Érase una vez que se era dos gigantes cabezudos. Vivían en la misma casa, heredada de sus antepasados pues ellos no hubieran sido capaces de hacer nada. Los dos eran hermanos de la misma madre, aunque de distinto padre como bien se puede suponer. Cada cierto tiempo, se turnaban el uno en dormir y el otro en vigilar la casa y hacienda.

Cada cual, cuando estaba despierto, cuando le tocaba en ese turno que se habían inventado ellos, jugaba a ser rey de su casa. Pero solamente cuando su hermano estaba dormido, no fuera que le sentara mal y se enfadara. Ninguno se atrevía a enfrentarse al otro claramente. Les iba bien así. Se turnaban, dejaban hacer al otro y esperaban su turno para hacer lo que se le antojara.

Por eso, visto desde fuera y con una cierta objetividad de mirada, aquella casa no había por donde cogerla. Una vez era de un color y otra vez de otro. Una vez venían unos invitados de alto copete y “dama blanca” y, otra vez, venían otros, vestidos como más suave pero con la misma cara de aprovechados.
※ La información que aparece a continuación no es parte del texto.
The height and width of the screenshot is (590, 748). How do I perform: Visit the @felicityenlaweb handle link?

Y la hacienda, para qué nombrarla. A veces estaba sembrada con el sudor de los jornaleros y, a veces, estaba sembrada con el sudor de jornaleros/as. Daba igual. Los beneficios, la sembrara quien la sembrara, siempre iban a parar a la casa de los gigantes cabezudos. Pero, creo yo, les divertía eso de ver distintas formas de hacer lo mismo y de que trabajaran personas distintas para, al fin, recoger la misma cosecha.
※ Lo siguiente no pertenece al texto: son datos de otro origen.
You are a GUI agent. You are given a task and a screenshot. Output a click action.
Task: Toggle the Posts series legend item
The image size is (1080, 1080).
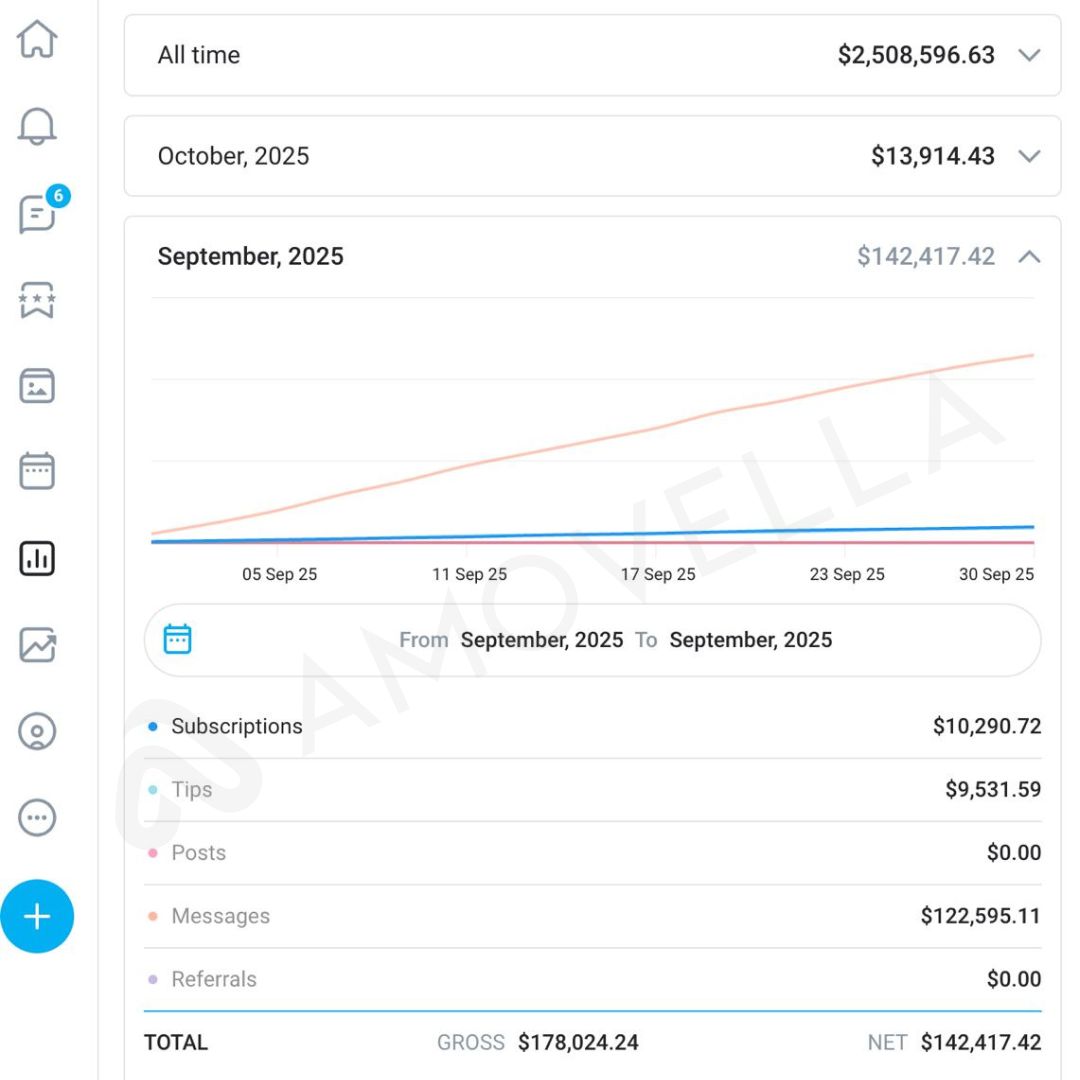[198, 853]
Cada uno de los hermanos, cuando estaba despierto, se quejaba y maldecía lo mal que lo hacía el otro y le echaba las culpas de todo lo que pasaba. Y, por eso, cada cual se ocupaba, en vez de hacer cosas sobre lo que había hecho ya su hermano, en barrer y barrer hasta no dejar nada. Era como una venganza entre ellos y como un vuelta a empezar que parecía divertirles mucho. No les divertía tanto a los demás habitantes del bosque que tenían que soportar sus iras, sus idas y venidas, sus caprichos y que, se mirase por donde se mirase, eran ellos los que pagaban tanta obra y tanta “desobra”. Ellos eran los que alimentaban a los gigantes, no fuera que se volvieran contra ellos, y los que se ocupaban de servirles, “mantenellos” y “sostenellos”. Y, de vez en cuando, ellos eran también los que despertaban a uno o hacían que el otro se durmiese.

Era un juego divertido. Divertido para los gigantes que, así, ni siquiera tenían que gastarse en despertadores. Divertido para las sabandijas que, estuviese quien estuviese despierto, siempre se aprovechaban de las sobras de la mesa del amo. Divertido para los tontos del lugar que aplaudían a rabiar las tonterías que decía su gigante favorito. Pero muy poco divertido para los que trabajaban, para los que pagaban los caprichos y para los que, estuviese quien estuviese despierto, siempre eran los perdedores. Y, no lo dude usted, siempre hay muchos más perdedores.

Los gigantes, y sus amigos de turno, recogían dádivas y sonrisas, guiñaban al de al lado y maldecían al de enfrente, salpicaban de besos las mañanas – una vez de un color, otra vez de otro – que despertaban cada día, rebuznaban al sol que más les calentase y pasaban el tiempo entre palabrerías y obras vanas.

Y así pasaban los días, y los meses y los años. Y los gigantes siguieron viviendo del cuento y los habitantes del bosque siguieron embobados mirando para ellos.